Langsam schreite ich auf den Eingang der Gruft zu, das Bild und die Blumen an mich geklammert trete ich hinein. Meine Tränen laufen ungehindert über meine Wangen und verschleiern meine Sicht. Ich wollte sie doch noch so vieles fragen. Vor allem über den Wolf, Eneas. Aber die letzten zwei Wochen hatte ich kaum Zeit. Ich mache mir Vorwürfe, weil ich meine Tante so allein gelassen habe. Sie hatte doch außer mir niemanden mehr. Der Arzt sagte sie sei friedlich lächelnd eingeschlafen, ihre Zeit war gekommen. Aber mich hat niemand darauf vorbereitet, das ich ab sofort keinen geliebten Menschen mehr um mich habe. Natürlich habe ich meine Freunde, Shiva ist meine beste Freundin, aber sie ist nicht meine Familie.
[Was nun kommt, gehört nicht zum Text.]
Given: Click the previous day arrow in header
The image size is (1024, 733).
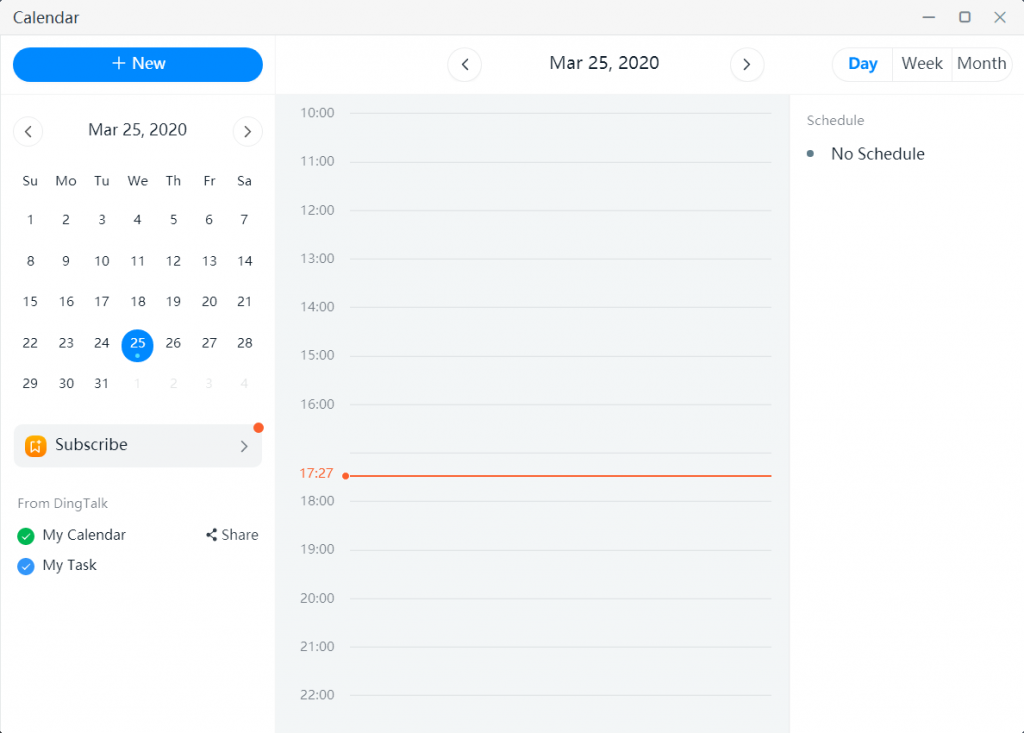Looking at the screenshot, I should point(464,65).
Vor mir liegt ein großer Raum, zu meiner rechten und linken stehen je zwei große Säulen aus weißem Kalk, die den Eingang schmücken und den Innenraum stützen. Hier drin sieht man den äußeren Verfall gar nicht. An den Wänden sind die Sargwandnischen angebracht in denen verschiedene Mitglieder meiner Familie ruhen. Direkt an der Wand gegenüber steht eine weiße Skulptur eines Engels, der sein Haupt gesenkt hält und seine Hände faltend im Schoße liegen. Ich versuche mein schwarzes Kleid etwas zu richten, ehe ich zu dem Sarg meiner Tante gehe. Er liegt ganz vorne, so muss ich wenigstens nicht an all den anderen vorbei. Eine mächtige Gänsehaut wabert über meine Haut. Das muss man sich mal auf der Zunge zergehen lassen, ich gehöre zu den Vampirjägern der Akademie, kämpfe gegen unsterbliche und fürchte mich auf Friedhöfen. Ich bin eher eine Witzfigur als alles andere. Ich lege die Blumen auf den weißen mit Goldornamenten verzierten Sarg und stelle das Bild meiner Tante direkt davor. Meine Augen schließen sich zu einem stummen Gebet.

Ein Knall erschreckt mich und ich wirble geschockt herum. Mein Herz knallt unaufhörlich in meiner Brust, meine Augen irren durch den Raum und suchen nach etwas, was diesen Knall verursacht hat. Ich entdecke hinten an der rechten Wand neben dem Engel eine Platte. Sie scheint von einem der Särge abgefallen zu sein. Ich schaue mich kurz um, ob ich wirklich alleine bin, danach erst setzte ich mich in Bewegung um die Platte wieder an ihren ursprünglichen Ort zu legen. Ich knie mich herunter und bevor ich nach der Platte greifen kann, erkenne ich, das eine der Sargwandnischen eine extra Reihe weiter hinten belegt hat. Dort liegt nur ein Sarg und der fehlenden Gedenkplatte zu urteilen, gehört die herab gefallene Platte zu diesem Sarg. Vorsichtig hebe ich die Platte auf und achte darauf, sie nicht weiter zu beschädigen. Mein Blick fällt auf den Spruch der eingraviert wurde.

Wenn Dir jemand erzählt,

dass die Seele mit dem Körper zusammen vergeht

und dass das, was einmal tot ist, niemals wiederkommt,

so sage ihm: Die Blume geht zugrunde,

aber der Samen bleibt zurück und liegt vor uns,

geheimnisvoll, wie die Ewigkeit des Lebens.

Zum Gedenken an unsere geliebte Tochter Palila Brighten, deren Seele

uns überall hin begleiten soll.

Keuchend lasse ich die Platte fallen. Das kann unmöglich der Wahrheit entsprechen.